Maritime phishing: analysis of US Coast Guard cyber bulletin MCB 01-26
On March 18, 2026, the US Coast Guard published a cyber bulletin titled MCB 01-26: Awareness for Increased Phishing (available at the end of this article). This short document aims to shed light on the evolution of cyber threats in the maritime sector, and more specifically on the growing role of phishing attacks in incidents affecting the Marine Transportation System (MTS). It is not specified—although it naturally comes to mind—whether the release of this bulletin is directly linked to the current conflict in the Persian Gulf and the risk of phishing attacks originating from Iran.
The report states that in 2025, Tactics, Techniques, and Procedures (TTPs) involving phishing were used for reconnaissance and initial access in 43% of cyber incidents reported within the MTS (compared to 25% in 2024). As always, such figures and trends should be interpreted with caution.
The use of phishing, and more broadly social engineering, is not new. However, it reminds us that exploiting users is sometimes more efficient (in terms of speed) than exploiting complex technical vulnerabilities.
This trend is consistent with broader observations, such as those found in annual reports from organizations like CISA or ENISA.
Sophistication built on internal trust
The bulletin nevertheless emphasizes a frequently underestimated point: the exploitation of internal trust.
The widespread use of AI (unsurprisingly) allows attackers to refine their techniques and make their attacks increasingly realistic. They also leverage existing accounts to relay phishing campaigns internally or toward partners.
One case mentioned is particularly illustrative: the compromise of nine employee accounts enabled the sending of thousands of fraudulent messages to external contacts.
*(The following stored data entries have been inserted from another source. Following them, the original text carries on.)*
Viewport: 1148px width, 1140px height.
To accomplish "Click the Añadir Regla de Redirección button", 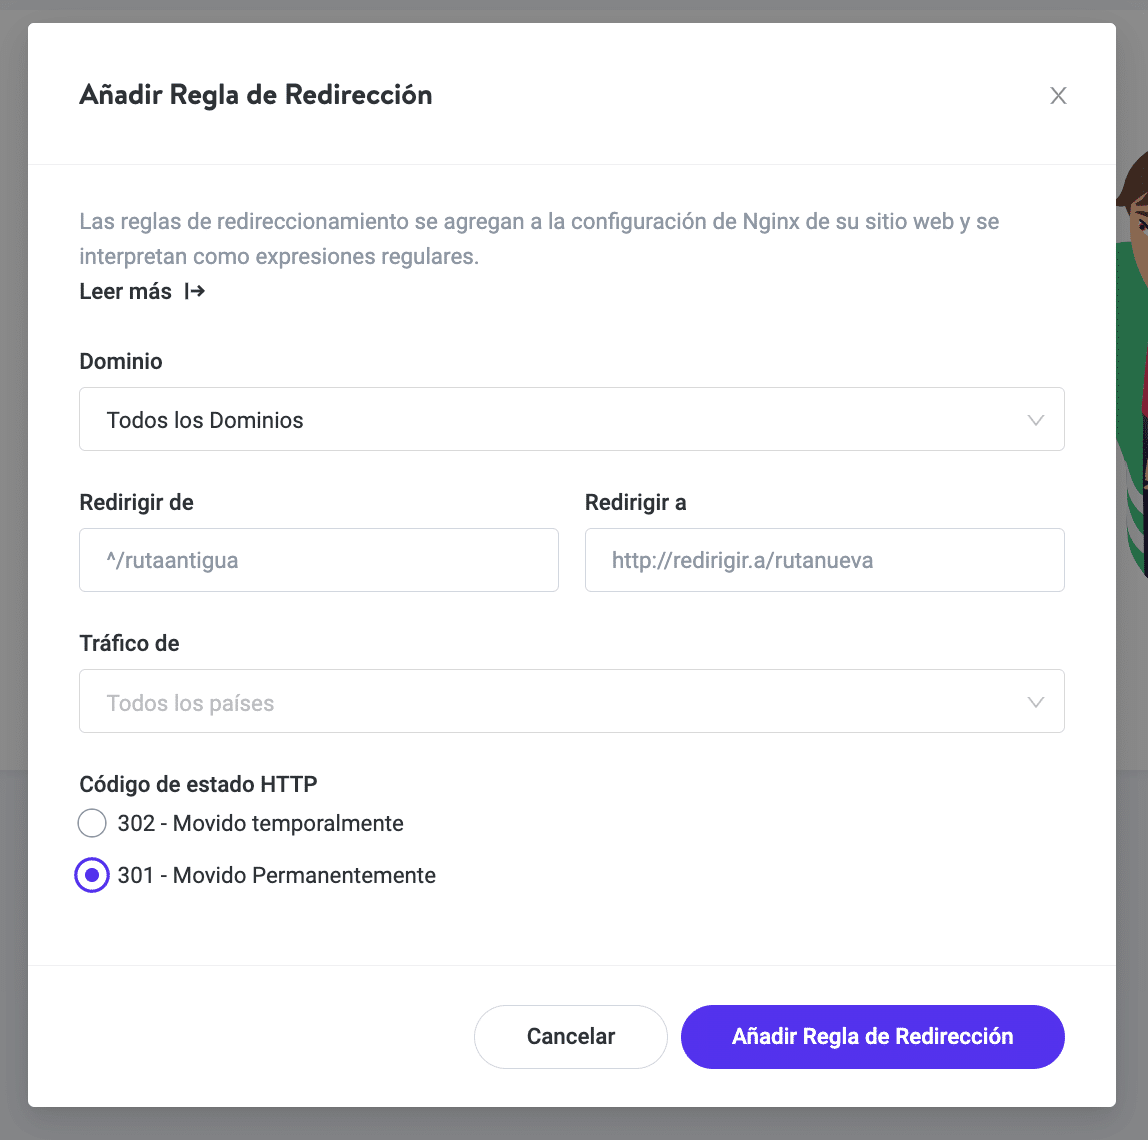I will pyautogui.click(x=872, y=1037).
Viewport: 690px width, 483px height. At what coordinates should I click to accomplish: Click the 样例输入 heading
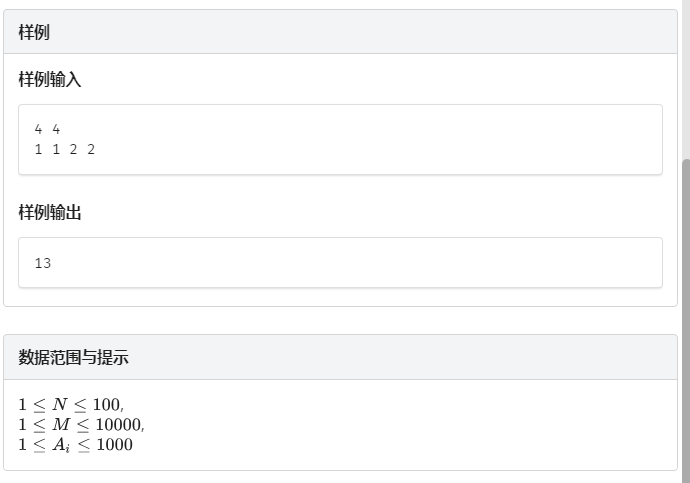[x=50, y=80]
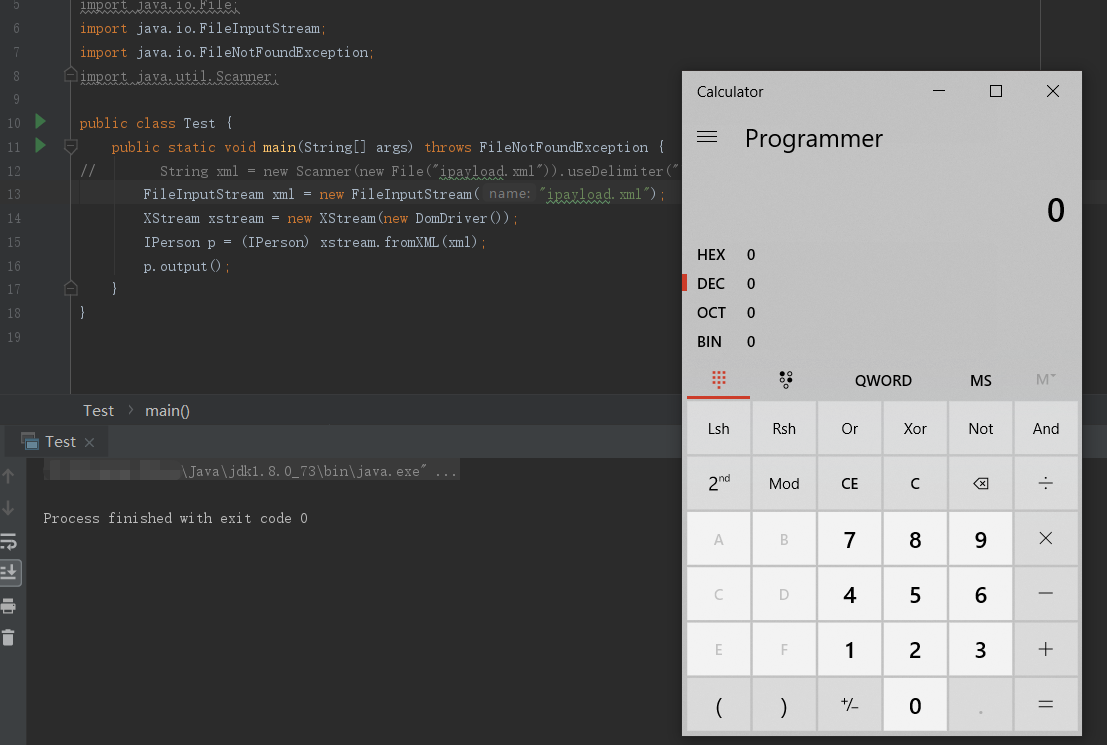Screen dimensions: 1107x745
Task: Toggle the QWORD word size
Action: (x=883, y=380)
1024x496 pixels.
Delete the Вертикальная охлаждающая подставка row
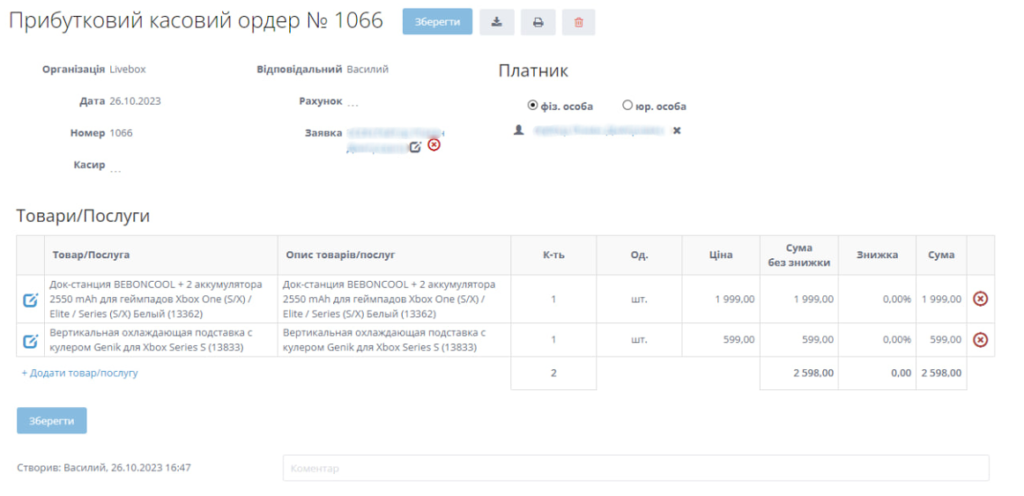coord(980,340)
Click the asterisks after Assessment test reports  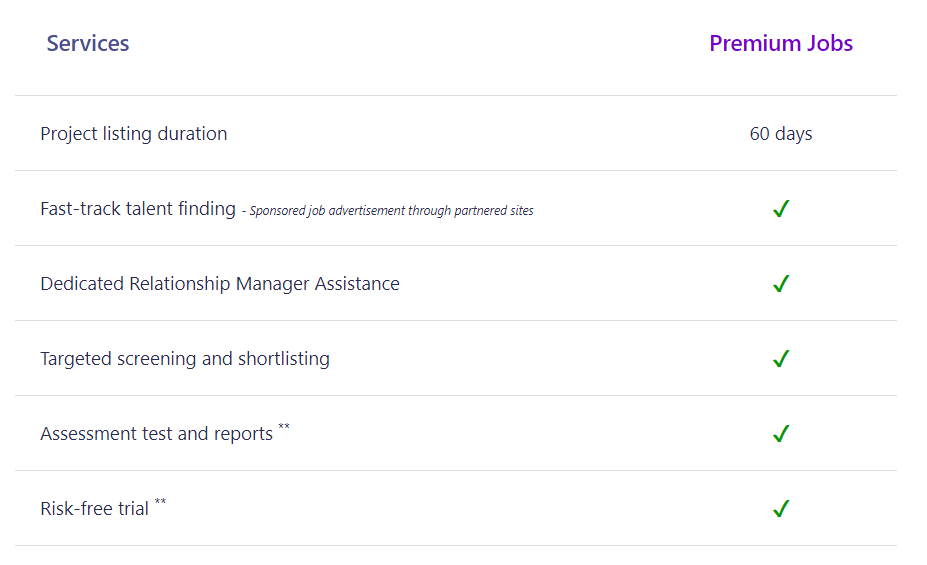point(284,427)
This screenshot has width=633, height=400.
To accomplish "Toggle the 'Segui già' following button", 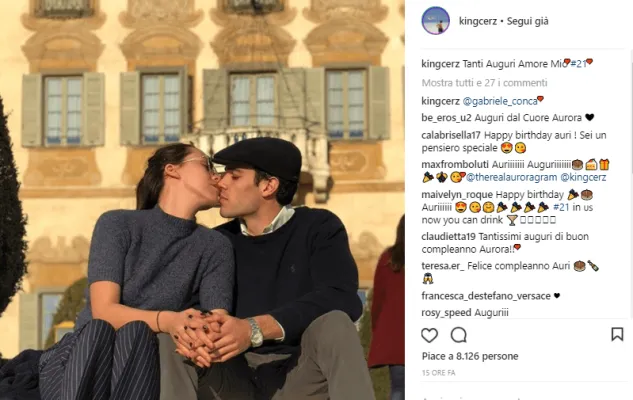I will tap(528, 21).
This type of scenario, also known as business email compromise (BEC), is especially effective in the maritime sector, where exchanges with partners, charterers, agents, or clients rely on chains of trust that are often, unfortunately, only implicit (for example, without the use of cryptographic tools).
Identity spoofing (executives, clients, partners) is also highlighted as a common modus operandi, particularly to initiate fraudulent transactions or divert financial flows.
A central role from the very early stages of attacks
The bulletin confirms that phishing is now primarily used for:
- reconnaissance,
- initial access,
- and account compromise.
In other words, it can also serve as a precursor to more complex attacks. Once initial access is obtained (valid credentials, compromised session), the attacker—or another actor who has purchased those credentials—can move laterally, collect information, and potentially prepare more targeted actions against critical systems. In the maritime context, this initial phase is particularly sensitive given the high level of interconnection between IT systems, OT environments, and external partners.
A regulatory response taking shape in the United States
The document explicitly mentions the introduction, in July 2025, of new cybersecurity training requirements codified in 33 CFR 101.650(d). These requirements make personnel training mandatory, particularly to identify phishing attempts.
Standard measures… but still necessary
The recommendations outlined in the bulletin are already well known, but reiterating them remains relevant.
These include:
- multi-factor authentication (MFA),
- regular scenario-based training,
- implementation of verification procedures for sensitive requests,
- deployment of advanced filtering solutions,
- and adaptation of incident response plans.
These measures now form a baseline.
However, their effectiveness depends less on their existence than on their actual implementation. In many maritime environments, operational constraints, system fragmentation, and the multiplicity of stakeholders often lead to uneven application. It also depends on the size of organizations, their maturity, and related factors.